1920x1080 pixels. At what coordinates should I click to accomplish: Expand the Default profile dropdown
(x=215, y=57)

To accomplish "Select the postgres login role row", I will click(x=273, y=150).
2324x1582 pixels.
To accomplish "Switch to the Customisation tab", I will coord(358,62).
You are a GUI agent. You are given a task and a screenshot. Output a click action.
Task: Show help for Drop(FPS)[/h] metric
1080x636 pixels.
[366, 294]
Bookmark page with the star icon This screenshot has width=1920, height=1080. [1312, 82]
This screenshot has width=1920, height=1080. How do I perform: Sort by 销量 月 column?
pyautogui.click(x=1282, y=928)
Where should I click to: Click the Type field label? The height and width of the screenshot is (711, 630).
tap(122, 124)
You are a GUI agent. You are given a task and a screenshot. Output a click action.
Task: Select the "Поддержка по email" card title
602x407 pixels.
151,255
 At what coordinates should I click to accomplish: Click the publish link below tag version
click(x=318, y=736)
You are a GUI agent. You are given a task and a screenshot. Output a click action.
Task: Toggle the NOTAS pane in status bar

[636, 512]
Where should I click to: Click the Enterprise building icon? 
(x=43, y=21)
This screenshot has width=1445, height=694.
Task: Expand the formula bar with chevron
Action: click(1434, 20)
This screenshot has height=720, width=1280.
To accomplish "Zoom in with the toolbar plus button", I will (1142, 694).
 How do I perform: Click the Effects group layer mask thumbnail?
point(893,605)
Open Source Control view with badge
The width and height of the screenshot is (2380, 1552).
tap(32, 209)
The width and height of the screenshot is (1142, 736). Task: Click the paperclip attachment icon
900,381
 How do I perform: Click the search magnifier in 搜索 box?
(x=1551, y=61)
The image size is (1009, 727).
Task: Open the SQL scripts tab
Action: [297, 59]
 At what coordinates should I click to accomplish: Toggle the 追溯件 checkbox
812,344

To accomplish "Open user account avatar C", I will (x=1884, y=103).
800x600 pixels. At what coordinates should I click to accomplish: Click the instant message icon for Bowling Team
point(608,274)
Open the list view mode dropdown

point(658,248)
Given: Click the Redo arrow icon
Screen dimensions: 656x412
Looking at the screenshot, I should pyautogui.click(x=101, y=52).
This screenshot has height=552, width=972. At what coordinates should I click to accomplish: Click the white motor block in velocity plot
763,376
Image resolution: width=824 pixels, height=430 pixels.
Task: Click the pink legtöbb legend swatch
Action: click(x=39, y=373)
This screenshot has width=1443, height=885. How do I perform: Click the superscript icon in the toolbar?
● ● ● ● ● ● ●
EXERCISE PROMPT. Rewrite the records from the line with "2324x1582 pixels." up to and including the line with "pyautogui.click(x=1282, y=928)", swapping "Bookmark" for "Save" and keeping everything else the same.

RIGHT ANSWER.
2324x1582 pixels.
To accomplish "Switch to the Customisation tab", I will coord(358,62).
You are a GUI agent. You are given a task and a screenshot. Output a click action.
Task: Show help for Drop(FPS)[/h] metric
1080x636 pixels.
[366, 294]
Save page with the star icon This screenshot has width=1920, height=1080. [1312, 82]
This screenshot has width=1920, height=1080. How do I perform: Sort by 销量 月 column?
pyautogui.click(x=1282, y=928)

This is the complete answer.